[Start of Attachment]
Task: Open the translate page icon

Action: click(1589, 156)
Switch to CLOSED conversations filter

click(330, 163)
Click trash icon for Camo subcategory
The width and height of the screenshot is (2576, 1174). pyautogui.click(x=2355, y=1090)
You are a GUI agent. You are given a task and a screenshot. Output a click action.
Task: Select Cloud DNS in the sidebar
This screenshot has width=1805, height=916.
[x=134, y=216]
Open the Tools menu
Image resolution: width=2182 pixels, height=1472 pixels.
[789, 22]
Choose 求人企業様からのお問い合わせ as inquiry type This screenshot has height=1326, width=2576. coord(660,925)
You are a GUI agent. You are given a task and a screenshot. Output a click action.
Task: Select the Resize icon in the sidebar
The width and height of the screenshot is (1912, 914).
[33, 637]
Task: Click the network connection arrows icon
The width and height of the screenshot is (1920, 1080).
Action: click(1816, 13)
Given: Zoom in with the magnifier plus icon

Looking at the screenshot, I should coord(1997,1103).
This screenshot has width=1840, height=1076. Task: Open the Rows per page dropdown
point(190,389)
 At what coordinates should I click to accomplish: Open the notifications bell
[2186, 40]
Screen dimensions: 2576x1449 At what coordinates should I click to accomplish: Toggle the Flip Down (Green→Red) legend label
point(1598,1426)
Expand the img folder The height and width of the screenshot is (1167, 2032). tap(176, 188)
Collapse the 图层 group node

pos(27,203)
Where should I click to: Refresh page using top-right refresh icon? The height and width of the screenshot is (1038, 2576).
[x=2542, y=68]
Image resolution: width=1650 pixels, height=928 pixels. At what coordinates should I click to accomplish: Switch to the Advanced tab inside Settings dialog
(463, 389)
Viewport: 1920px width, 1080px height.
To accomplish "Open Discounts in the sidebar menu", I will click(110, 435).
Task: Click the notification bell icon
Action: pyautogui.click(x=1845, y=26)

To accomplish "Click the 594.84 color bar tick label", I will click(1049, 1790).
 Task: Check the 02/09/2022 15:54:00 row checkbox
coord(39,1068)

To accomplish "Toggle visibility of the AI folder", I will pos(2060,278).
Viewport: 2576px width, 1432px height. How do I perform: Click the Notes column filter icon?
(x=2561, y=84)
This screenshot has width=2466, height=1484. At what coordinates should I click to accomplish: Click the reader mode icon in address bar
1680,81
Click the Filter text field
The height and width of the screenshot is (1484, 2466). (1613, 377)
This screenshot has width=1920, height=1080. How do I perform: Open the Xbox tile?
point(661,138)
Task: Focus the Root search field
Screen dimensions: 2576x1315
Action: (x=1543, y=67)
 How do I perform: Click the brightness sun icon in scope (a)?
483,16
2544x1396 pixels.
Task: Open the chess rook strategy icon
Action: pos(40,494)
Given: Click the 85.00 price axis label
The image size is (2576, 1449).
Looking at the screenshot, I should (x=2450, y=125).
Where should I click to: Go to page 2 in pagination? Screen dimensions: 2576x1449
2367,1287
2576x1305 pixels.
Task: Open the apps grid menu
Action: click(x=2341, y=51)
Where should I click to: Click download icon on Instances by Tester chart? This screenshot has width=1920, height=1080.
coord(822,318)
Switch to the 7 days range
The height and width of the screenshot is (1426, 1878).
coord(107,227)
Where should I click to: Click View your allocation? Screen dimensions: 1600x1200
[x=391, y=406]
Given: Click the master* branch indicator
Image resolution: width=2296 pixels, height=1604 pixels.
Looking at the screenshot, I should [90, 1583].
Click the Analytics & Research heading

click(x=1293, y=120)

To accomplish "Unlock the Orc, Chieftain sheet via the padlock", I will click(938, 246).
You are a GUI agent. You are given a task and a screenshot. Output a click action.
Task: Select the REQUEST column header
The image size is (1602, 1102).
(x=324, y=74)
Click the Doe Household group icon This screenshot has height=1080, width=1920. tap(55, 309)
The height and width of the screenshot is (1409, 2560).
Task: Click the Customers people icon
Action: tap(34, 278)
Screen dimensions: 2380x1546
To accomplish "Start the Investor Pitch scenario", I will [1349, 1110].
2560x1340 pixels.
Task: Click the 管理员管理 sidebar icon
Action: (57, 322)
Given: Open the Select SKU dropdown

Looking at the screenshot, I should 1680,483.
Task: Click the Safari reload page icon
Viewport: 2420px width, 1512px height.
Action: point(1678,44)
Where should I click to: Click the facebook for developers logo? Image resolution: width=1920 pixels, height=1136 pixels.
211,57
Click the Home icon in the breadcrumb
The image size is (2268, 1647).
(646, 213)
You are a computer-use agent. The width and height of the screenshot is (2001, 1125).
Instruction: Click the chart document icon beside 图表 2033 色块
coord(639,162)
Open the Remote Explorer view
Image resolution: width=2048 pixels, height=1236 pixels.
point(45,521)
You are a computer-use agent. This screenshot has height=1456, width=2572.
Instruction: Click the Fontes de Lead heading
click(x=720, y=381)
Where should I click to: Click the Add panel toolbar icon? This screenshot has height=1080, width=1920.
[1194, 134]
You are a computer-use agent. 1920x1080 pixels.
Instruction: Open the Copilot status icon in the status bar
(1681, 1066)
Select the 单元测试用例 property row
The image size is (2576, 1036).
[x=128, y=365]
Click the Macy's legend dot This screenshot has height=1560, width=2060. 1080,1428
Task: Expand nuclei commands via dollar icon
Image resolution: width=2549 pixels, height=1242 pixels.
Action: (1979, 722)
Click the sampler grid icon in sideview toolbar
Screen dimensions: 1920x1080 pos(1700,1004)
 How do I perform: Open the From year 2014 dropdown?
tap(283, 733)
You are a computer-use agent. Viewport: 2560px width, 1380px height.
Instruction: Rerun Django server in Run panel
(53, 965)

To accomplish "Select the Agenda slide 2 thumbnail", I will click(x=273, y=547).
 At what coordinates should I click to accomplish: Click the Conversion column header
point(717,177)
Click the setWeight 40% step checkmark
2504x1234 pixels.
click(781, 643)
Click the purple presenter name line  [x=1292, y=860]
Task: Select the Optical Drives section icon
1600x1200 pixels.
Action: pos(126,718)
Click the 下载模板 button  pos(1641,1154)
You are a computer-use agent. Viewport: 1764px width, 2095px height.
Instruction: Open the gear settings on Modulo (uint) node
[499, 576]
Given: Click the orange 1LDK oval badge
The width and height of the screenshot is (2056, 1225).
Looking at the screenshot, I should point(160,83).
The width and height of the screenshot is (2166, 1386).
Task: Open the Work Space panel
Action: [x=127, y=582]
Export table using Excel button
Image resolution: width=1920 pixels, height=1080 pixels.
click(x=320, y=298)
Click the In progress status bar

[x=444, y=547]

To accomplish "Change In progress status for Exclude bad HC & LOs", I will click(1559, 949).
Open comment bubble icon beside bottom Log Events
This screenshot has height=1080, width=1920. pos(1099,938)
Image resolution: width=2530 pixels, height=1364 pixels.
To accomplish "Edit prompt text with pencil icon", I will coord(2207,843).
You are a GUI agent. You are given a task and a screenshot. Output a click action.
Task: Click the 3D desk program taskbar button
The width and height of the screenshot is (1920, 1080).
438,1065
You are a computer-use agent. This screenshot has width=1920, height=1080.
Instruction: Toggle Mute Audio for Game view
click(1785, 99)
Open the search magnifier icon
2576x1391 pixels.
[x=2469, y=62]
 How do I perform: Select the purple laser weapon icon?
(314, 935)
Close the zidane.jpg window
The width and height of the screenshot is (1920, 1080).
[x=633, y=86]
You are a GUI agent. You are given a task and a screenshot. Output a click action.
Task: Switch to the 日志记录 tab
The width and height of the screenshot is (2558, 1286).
[End of Attachment]
**What is required**. Where the string "computer" appears in a line of the listing, copy that line.

**Output below**.
You are a computer-use agent. The width and height of the screenshot is (2001, 1125).
You are a computer-use agent. This screenshot has height=1456, width=2572.
You are a computer-use agent. 1920x1080 pixels.
You are a computer-use agent. Viewport: 2560px width, 1380px height.
You are a computer-use agent. Viewport: 1764px width, 2095px height.
You are a computer-use agent. This screenshot has width=1920, height=1080.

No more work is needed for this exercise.